Легко сойдя со своего экипажа, она прошла в комнаты и попятилась: в комнате был содом. Кленовые листья ворохом лежали на полу, залитом вином.
– Мусор вымети, – сказала она строго Палашке. – Что затхоли развели! Что грязи нанесли!
Только когда комнату прибрали, она присела на стул у окна. Она посмотрела на умирающего осторожно и боязливо. На лиловом лбу были толстые капли и струйки пота; она отерла ему лоб платочком и нахмурилась.
С тех пор как их развел архиерей, больше двадцати лет жила Устинья Ермолаевна ни вдовою, ни мужней женою. Все старания приложила она к тому, чтобы у нее "всего было". Деньги Осипа Абрамыча она с самого начала их любви перевела на себя. Он построил ей во Пскове, по Великолуцкой дороге, покойный дом с яблонным садом, купил ей подо Псковом у Чертова ручья дачу, тоже с садом, оранжереями, цветником; подарил ей экипаж и лошадей. Больше всего она любила золото, яблоки и сливы. У ней был золотой сервиз, а яблоки у нее были белые как кипень.
У них небось таких нет. Бездельцы! Какая глупость так распускать о людях, – говорила она о своих врагах – псковских помещиках и их женах, которые ее не принимали.
Она почитала себя невинно оклеветанною. Если бы она вышла замуж за влюбленного арапа, это было бы полным торжеством ее над псковской знатью – всеми "татаровьями" – Карамышевыми да Назимовыми, которые ее чурались, боясь ее дурного характера. Но дело кончилось ничем, и ее связь с арапом стала скандалом, как связь с каким-нибудь заезжим паясом или камердинером. Поэтому, как потерпевшая, она считала себя вправе брать с него деньги и грабить, сколько возможно.

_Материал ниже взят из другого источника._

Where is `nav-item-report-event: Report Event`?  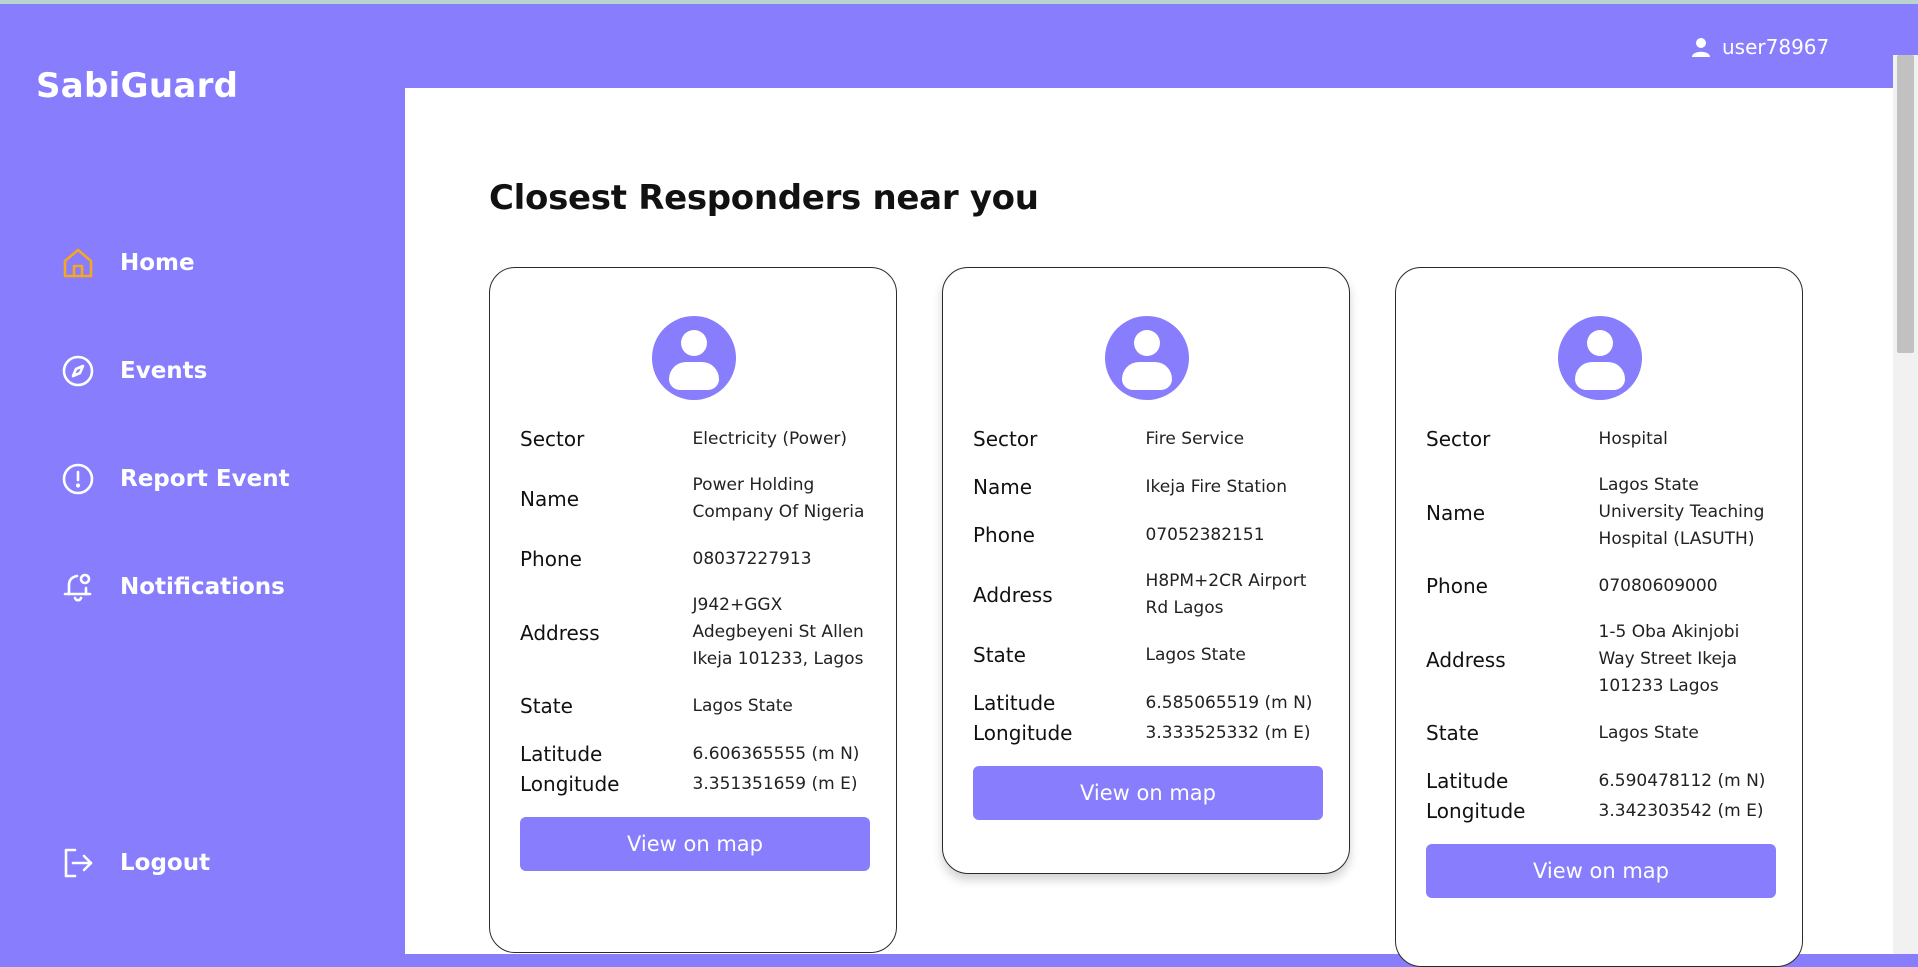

Много раз Устинья съезжалась и разъезжалась с арапом. Последний раз они съехались пять лет назад и через месяц разъехались: Устинья вдруг заскучала по саду, а старик ей показался скучен.
Когда ей сказали, что арап кончается, она тотчас же, не думая, собралась. Были между ними еще не конченные счеты: годы тлела у нее в секретере дарственная на село Михайловское, составленная по всем правилам ее стряпчим; оставалось только внизу написать год, число и подписаться. Но в этом арап был тверд и, когда заходила речь о Михайловском, становился молчалив. Устинья Ермолаевна прихватила с собою бумагу.
С последнего разъезда осталась у него также ее шаль, которой арап ни за что не хотел отдавать, говоря, что это – память.
Палашка подала ей к завтраку печеную картошку со сливками, стакан брусничной воды, ничего больше в доме не было.
Она ела и поглядывала. Кругом была такая пустота, некрашеные полы были так бедны, потолки низки, что она сама удивилась, как из этой бедной хижины явилось ее богатство: и сад, и сервизы, и лошади. Арап умирал в дикой простоте, как, может быть, умирал его дед где-нибудь в Африке. Она сказала Палашке про шаль.